8 thoughts on “The Marcy case III”

  1. So, want to place a bet on how long it will take another university to snap him up? Other famous scientists with big grants who have disgraced themselves ethically have tended to have brief periods of unemployment.

  2. Instead, one after another of his friends and colleagues decided that it was more important to avoid an awkward moment than to (i) try to save their friend from a suicidal path (ii) protect their young colleagues.

    The priorities right here are the problem. Protecting the vulnerable should come first.

    1. Of course, this kind of thing doesn't happen in a vacuum. Whoever first (and second, and third) had that talk with him would likely have considered themselves at risk for retaliation. So you need to change the atmosphere pervasively. The department chair's initial reaction doesn't bode well.

      1. Seconding this. The people who took the lead would be taking a huge risk, especially since that guy was hard to remove. The odds of him being around for retaliation were high, and it's clear that he had no ethics to restrain him.

        The leadership of the university could have done something, with impunity, but chose not to.

  3. "Other famous scientists with big grants who have disgraced themselves ethically have tended to have brief periods of unemployment."
    Names? I've been "in" science as a worker/student/postdoc/faculty member for nearly the entire duration of Title IX, and while creepers still exist, Marcy was so far over the line I think he is radioactive and will remain so for a very long time. Possibly forever.

    1. This was the first time I saw it, 30 years ago when I was at a research assistant at Michigan State University and this scandal broke. Note too this was not “just” groping, but having sex with young psychiatric patients. A *woman* faculty member on the committee that actively recruited him said she had full knowledge of his past, but was sure it was just a one-time slip up, and he was after all very famous and would help our reputation. http://www.toledoblade.com/frontpage/2004/12/26/S

      I could name many others, but I won’t.

      1. Keith, I see something quite remarkable in the newspaper story you linked.

        While his associates and peers were willing to overlook his little foibles, those desk-driving bureaucrats were the ones who took action. And serious actions it was, too.

        And I say "Hooray for the bureaucracy."

        1. It's a long story, and their were certainly times his peers were complicit though others when they weren't. I think the true heroines were the patients who complained.

Collected data
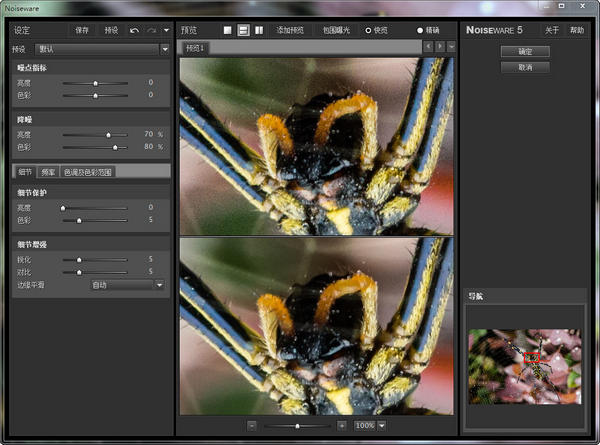Go to previous preview tab arrow
The height and width of the screenshot is (445, 600).
(x=429, y=47)
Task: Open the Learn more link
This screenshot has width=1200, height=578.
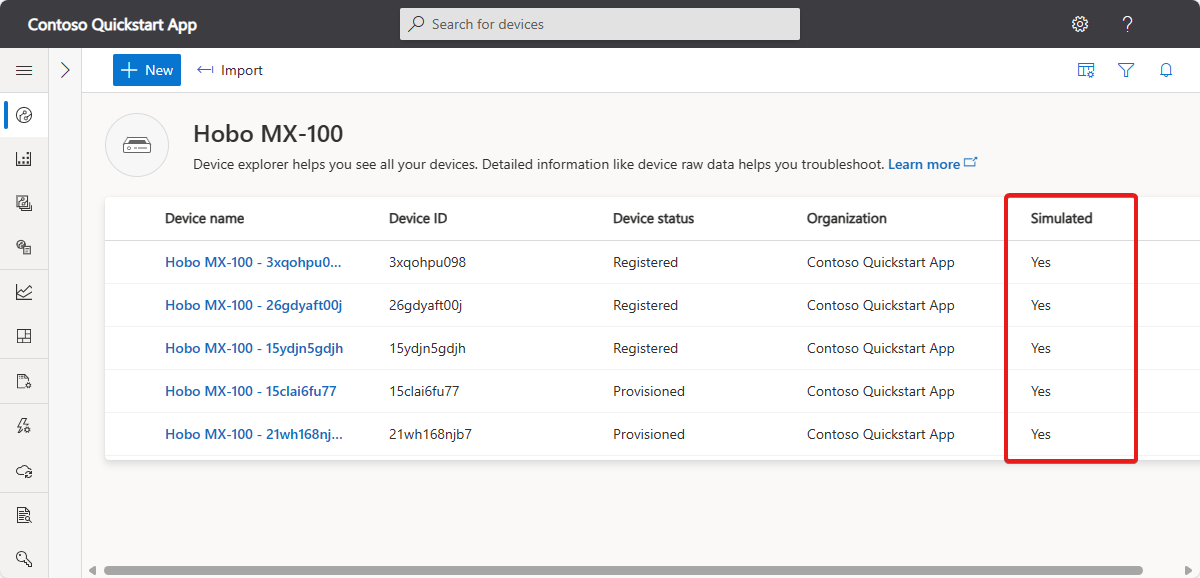Action: click(x=924, y=164)
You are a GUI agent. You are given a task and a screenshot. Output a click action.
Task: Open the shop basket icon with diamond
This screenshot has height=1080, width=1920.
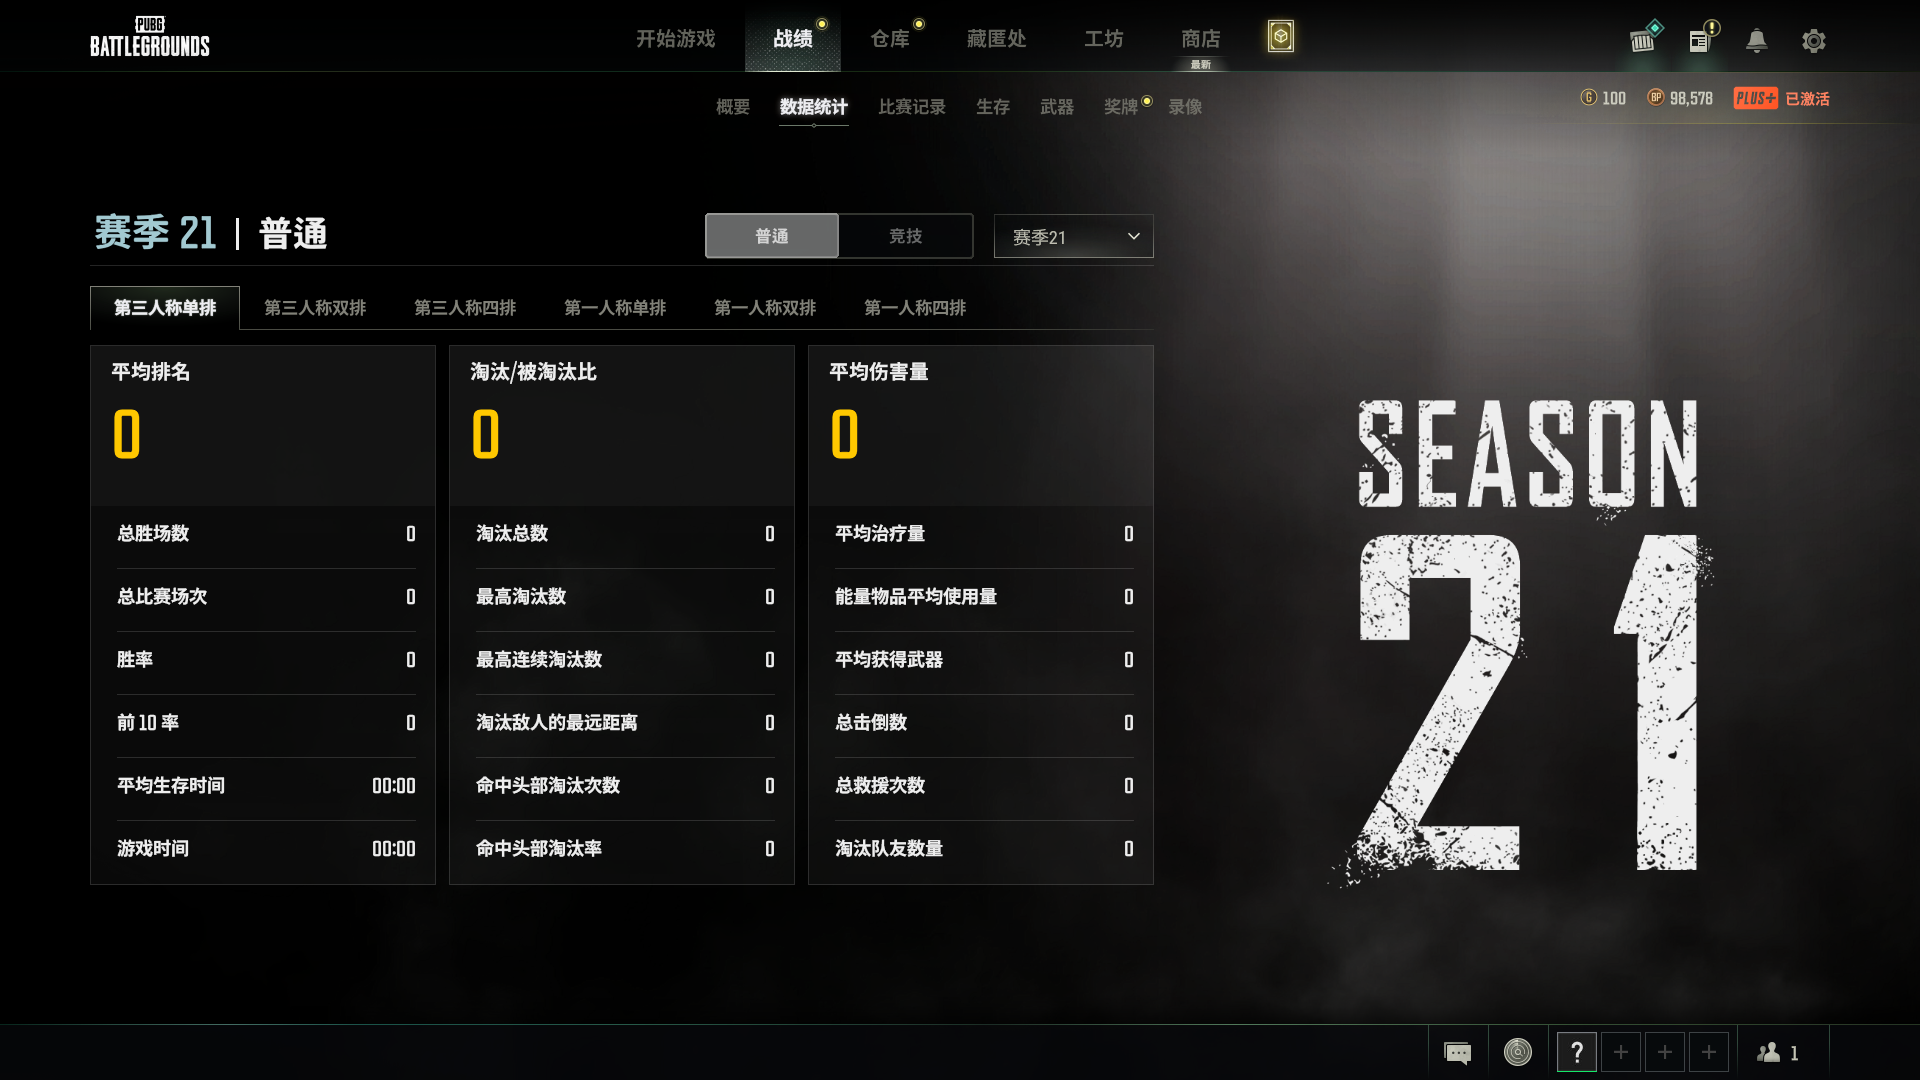(x=1644, y=38)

# Work instructions
In the comment thread, who does the final comment call the true heroines?

# Solution
The patients who complained.